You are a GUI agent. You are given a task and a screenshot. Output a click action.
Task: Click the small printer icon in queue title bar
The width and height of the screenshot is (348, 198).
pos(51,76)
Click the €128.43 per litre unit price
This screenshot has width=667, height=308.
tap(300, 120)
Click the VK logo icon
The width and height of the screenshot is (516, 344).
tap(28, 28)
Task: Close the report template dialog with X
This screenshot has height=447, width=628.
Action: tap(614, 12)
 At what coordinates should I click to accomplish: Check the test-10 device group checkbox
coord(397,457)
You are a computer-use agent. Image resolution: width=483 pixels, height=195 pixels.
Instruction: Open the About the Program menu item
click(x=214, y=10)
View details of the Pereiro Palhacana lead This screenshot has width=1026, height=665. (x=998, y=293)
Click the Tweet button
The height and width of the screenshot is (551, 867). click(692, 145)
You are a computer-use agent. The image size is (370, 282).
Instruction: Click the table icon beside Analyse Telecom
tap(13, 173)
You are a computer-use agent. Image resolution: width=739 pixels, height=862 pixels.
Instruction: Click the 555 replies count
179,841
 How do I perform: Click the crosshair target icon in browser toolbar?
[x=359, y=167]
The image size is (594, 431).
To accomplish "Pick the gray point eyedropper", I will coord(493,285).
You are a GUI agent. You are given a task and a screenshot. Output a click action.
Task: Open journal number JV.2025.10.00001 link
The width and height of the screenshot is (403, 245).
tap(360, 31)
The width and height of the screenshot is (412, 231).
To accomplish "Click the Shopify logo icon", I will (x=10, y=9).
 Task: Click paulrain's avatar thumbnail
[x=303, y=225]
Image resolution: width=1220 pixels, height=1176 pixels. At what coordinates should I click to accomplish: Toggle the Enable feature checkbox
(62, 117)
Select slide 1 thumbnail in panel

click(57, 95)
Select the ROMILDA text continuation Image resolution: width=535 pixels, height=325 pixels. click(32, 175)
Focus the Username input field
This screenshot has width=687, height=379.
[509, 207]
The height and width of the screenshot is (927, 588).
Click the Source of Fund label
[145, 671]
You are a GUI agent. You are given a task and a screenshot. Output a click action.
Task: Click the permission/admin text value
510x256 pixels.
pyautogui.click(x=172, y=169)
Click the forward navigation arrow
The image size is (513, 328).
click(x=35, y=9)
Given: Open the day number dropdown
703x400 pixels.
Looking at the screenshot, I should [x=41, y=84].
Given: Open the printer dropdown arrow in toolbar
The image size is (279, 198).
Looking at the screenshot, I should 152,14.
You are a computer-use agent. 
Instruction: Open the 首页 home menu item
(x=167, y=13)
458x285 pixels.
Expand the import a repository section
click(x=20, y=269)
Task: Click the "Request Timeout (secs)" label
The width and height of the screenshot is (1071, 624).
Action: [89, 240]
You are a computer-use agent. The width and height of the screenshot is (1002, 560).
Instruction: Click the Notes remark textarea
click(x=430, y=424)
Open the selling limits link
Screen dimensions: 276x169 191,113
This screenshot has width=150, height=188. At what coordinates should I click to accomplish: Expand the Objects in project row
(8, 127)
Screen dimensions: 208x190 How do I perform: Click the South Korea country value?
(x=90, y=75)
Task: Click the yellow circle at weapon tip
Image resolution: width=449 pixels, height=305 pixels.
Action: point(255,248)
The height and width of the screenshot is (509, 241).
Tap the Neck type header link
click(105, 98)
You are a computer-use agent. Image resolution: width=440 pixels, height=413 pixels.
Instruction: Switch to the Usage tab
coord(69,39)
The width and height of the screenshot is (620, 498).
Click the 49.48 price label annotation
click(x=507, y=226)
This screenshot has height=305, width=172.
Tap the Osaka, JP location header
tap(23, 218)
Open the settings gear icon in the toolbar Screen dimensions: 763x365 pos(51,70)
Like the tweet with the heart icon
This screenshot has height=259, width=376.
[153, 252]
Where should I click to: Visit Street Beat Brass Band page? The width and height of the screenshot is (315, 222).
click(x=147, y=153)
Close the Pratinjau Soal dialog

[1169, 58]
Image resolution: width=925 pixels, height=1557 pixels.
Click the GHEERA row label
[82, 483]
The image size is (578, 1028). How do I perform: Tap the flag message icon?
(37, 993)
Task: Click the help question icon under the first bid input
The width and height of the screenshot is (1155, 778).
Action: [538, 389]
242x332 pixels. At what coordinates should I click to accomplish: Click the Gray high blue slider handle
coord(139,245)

━━━━━━━━━━━━━━━━━━━━

Each line of the material should be repeated exactly as it reads.

* _Response to the exercise_
You are a GUI agent. You are given a task and a screenshot. Output a click action.
Task: Click the small printer icon in queue title bar
The width and height of the screenshot is (348, 198).
pos(51,76)
Click the €128.43 per litre unit price
This screenshot has width=667, height=308.
tap(300, 120)
Click the VK logo icon
The width and height of the screenshot is (516, 344).
tap(28, 28)
Task: Close the report template dialog with X
This screenshot has height=447, width=628.
Action: tap(614, 12)
 At what coordinates should I click to accomplish: Check the test-10 device group checkbox
coord(397,457)
You are a computer-use agent. Image resolution: width=483 pixels, height=195 pixels.
Instruction: Open the About the Program menu item
click(x=214, y=10)
View details of the Pereiro Palhacana lead This screenshot has width=1026, height=665. (x=998, y=293)
Click the Tweet button
The height and width of the screenshot is (551, 867). click(692, 145)
You are a computer-use agent. The image size is (370, 282).
Instruction: Click the table icon beside Analyse Telecom
tap(13, 173)
You are a computer-use agent. Image resolution: width=739 pixels, height=862 pixels.
Instruction: Click the 555 replies count
179,841
 How do I perform: Click the crosshair target icon in browser toolbar?
[x=359, y=167]
The image size is (594, 431).
To accomplish "Pick the gray point eyedropper", I will coord(493,285).
You are a GUI agent. You are given a task and a screenshot. Output a click action.
Task: Open journal number JV.2025.10.00001 link
The width and height of the screenshot is (403, 245).
tap(360, 31)
The width and height of the screenshot is (412, 231).
To accomplish "Click the Shopify logo icon", I will (x=10, y=9).
 Task: Click paulrain's avatar thumbnail
[x=303, y=225]
Image resolution: width=1220 pixels, height=1176 pixels. At what coordinates should I click to accomplish: Toggle the Enable feature checkbox
(62, 117)
Select slide 1 thumbnail in panel

click(57, 95)
Select the ROMILDA text continuation Image resolution: width=535 pixels, height=325 pixels. click(32, 175)
Focus the Username input field
This screenshot has width=687, height=379.
[509, 207]
The height and width of the screenshot is (927, 588).
Click the Source of Fund label
[145, 671]
You are a GUI agent. You are given a task and a screenshot. Output a click action.
Task: Click the permission/admin text value
510x256 pixels.
pyautogui.click(x=172, y=169)
Click the forward navigation arrow
The image size is (513, 328).
click(x=35, y=9)
Given: Open the day number dropdown
703x400 pixels.
Looking at the screenshot, I should [x=41, y=84].
Given: Open the printer dropdown arrow in toolbar
The image size is (279, 198).
Looking at the screenshot, I should 152,14.
You are a computer-use agent. 
Instruction: Open the 首页 home menu item
(x=167, y=13)
458x285 pixels.
Expand the import a repository section
click(x=20, y=269)
Task: Click the "Request Timeout (secs)" label
The width and height of the screenshot is (1071, 624).
Action: [89, 240]
You are a computer-use agent. The width and height of the screenshot is (1002, 560).
Instruction: Click the Notes remark textarea
click(x=430, y=424)
Open the selling limits link
Screen dimensions: 276x169 191,113
This screenshot has width=150, height=188. At what coordinates should I click to accomplish: Expand the Objects in project row
(8, 127)
Screen dimensions: 208x190 How do I perform: Click the South Korea country value?
(x=90, y=75)
Task: Click the yellow circle at weapon tip
Image resolution: width=449 pixels, height=305 pixels.
Action: point(255,248)
The height and width of the screenshot is (509, 241).
Tap the Neck type header link
click(105, 98)
You are a computer-use agent. Image resolution: width=440 pixels, height=413 pixels.
Instruction: Switch to the Usage tab
coord(69,39)
The width and height of the screenshot is (620, 498).
Click the 49.48 price label annotation
click(x=507, y=226)
This screenshot has height=305, width=172.
Tap the Osaka, JP location header
tap(23, 218)
Open the settings gear icon in the toolbar Screen dimensions: 763x365 pos(51,70)
Like the tweet with the heart icon
This screenshot has height=259, width=376.
[153, 252]
Where should I click to: Visit Street Beat Brass Band page? The width and height of the screenshot is (315, 222).
click(x=147, y=153)
Close the Pratinjau Soal dialog

[1169, 58]
Image resolution: width=925 pixels, height=1557 pixels.
Click the GHEERA row label
[82, 483]
The image size is (578, 1028). How do I perform: Tap the flag message icon?
(37, 993)
Task: Click the help question icon under the first bid input
The width and height of the screenshot is (1155, 778).
Action: [538, 389]
242x332 pixels. At what coordinates should I click to accomplish: Click the Gray high blue slider handle
coord(139,245)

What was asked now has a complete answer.